Los Angeles, California (CNN) -- The autopsy on Corey Haim revealed the actor's heart was enlarged and his lungs were filled with water when he died, Haim's manager said.
The Los Angeles County coroner told Haim's mother that her son suffered from pulmonary congestion, manager Mark Heaslip said.
Heaslip said this was evidence that Haim's death was not caused by a drug overdose, but Brian Elias with the coroner's office said they are waiting for toxicology tests before deciding what killed Haim.
The 1980s teen movie actor, who struggled for decades with drug addiction, died early Wednesday after collapsing in the Los Angeles apartment he shared with his mother, authorities said.
Longtime friend and frequent co-star Corey Feldman asked Wednesday that people not "jump the gun" to conclude a drug overdose killed Haim.
Heaslip, manager to both Feldman and Haim, said he seemed to be winning his battle against drug abuse in the weeks before his death.
Haim, 38, was taken to Providence St. Joseph Medical Center in Burbank, California, early Wednesday, where he was pronounced dead at 2:15 a.m. PT (5:15 a.m. ET), said Ed Winter, Los Angeles County deputy coroner.
Haim was in the apartment he shared with his mother, Judy Haim, when he "became a little dizzy, he kind of went to his knees in the bedroom," Winter said. "His mom assisted him in the bed. He became unresponsive."
His mother called paramedics to the apartment, which is between Hollywood Hills and Burbank, he said.
Haim had suffered from flulike symptoms for two days, the deputy coroner said.
"We found no illicit drugs. However, we did recover four of his prescription meds at the location," Winter said, adding he does not know what those drugs were.
Haim was "weaned down to literally zero medications" in the past two weeks by an addiction specialist, Heaslip said on HLN's "Issues With Jane Velez-Mitchell" on Wednesday.
The doctor "put him on a new line of medications," Feldman said on CNN's "Larry King Live" on Wednesday.
Feldman pleaded with people not to draw conclusions that Haim died from a drug overdose. He said that until the autopsy report is issued, "nobody knows and nobody's going to know."
"I know that there were symptoms that he was showing that expressed it could be a number of things," Feldman said. "This could have been a kidney failure. This could have been a heart failure."
Heaslip that said Haim's mother, Judy, told him "there were no signs of him overdosing."
His death came as his career was picking up, with Haim booking "movie after movie," Heaslip said. His latest film is set for release soon, he said.
Haim "really became a man" in recent months as he helped his mother in her battle with cancer, Feldman said. "He's been there for her, taking care of her, being responsible," he said.
Feldman said he was angry about how Haim has been snubbed in recent years by the entertainment industry. He was broke, without a car and living in a month-to-month rental apartment with his mother, he said.
"We build people up as children, we put them on pedestals and then when we decide that they are not marketable anymore, we walk away from them," he said.

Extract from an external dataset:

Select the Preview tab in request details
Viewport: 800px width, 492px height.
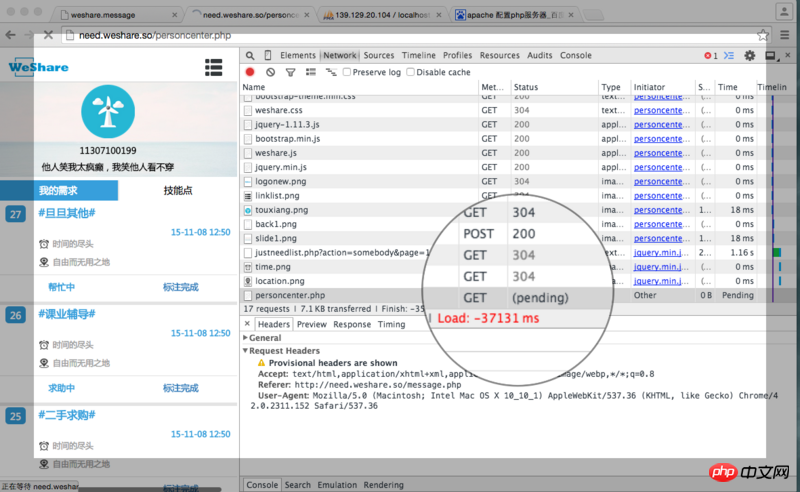tap(311, 324)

Haim's most famous role was in the 1987 movie "The Lost Boys," in which he appeared with Feldman. Haim played the role of a fresh-faced teenager whose brother becomes a vampire.
In later years, the two friends -- who appeared in eight movies together -- struggled with drug abuse and went their separate ways. They reunited for a reality show, "The Two Coreys," in 2007, but A&E Network canceled the program after slightly more than a year.
In a 2007 interview on CNN's "Larry King Live," Haim and Feldman discussed their battle with drugs. Feldman told King that he had gotten clean, but it took Haim longer.
Haim called himself "a chronic relapser for the rest of my life."
"I think I have an addiction to pretty much everything," he said. "I mean, I have to be very careful with myself as far as that goes, which is why I have a support group around me consistently."
In 2008, Feldman told People magazine that he would no longer speak to Haim until his former co-star got sober. In a clip from "The Two Coreys," Feldman and his wife, along with two other former teen stars, called on Haim in an effort to get him to admit he needed help, the magazine said.
The meeting followed an incident in which Haim, scheduled to film a cameo appearance in a direct-to-DVD sequel to "The Lost Boys," appeared on the set "clearly under the influence," People reported.
Feldman told King on Wednesday that he renewed his contact with Haim in the past year because of the progress he made against his addiction.
Haim was born December 23, 1971, in Toronto, Ontario, according to a biography on his Web site. He made his first television appearance in 1982 on the Canadian series "The Edison Twins." His first film role was in the 1984 movie "First Born."
Haim also won rave reviews for his title role in the 1986 film "Lucas." Film critic Roger Ebert said of him at the time, "If he continues to act this well, he will never become a half-forgotten child star, but will continue to grow into an important actor."
Following "The Lost Boys," Haim and Feldman appeared in "License to Drive" and "Dream a Little Dream."
CNN's Brittany Kaplan contributed to this report.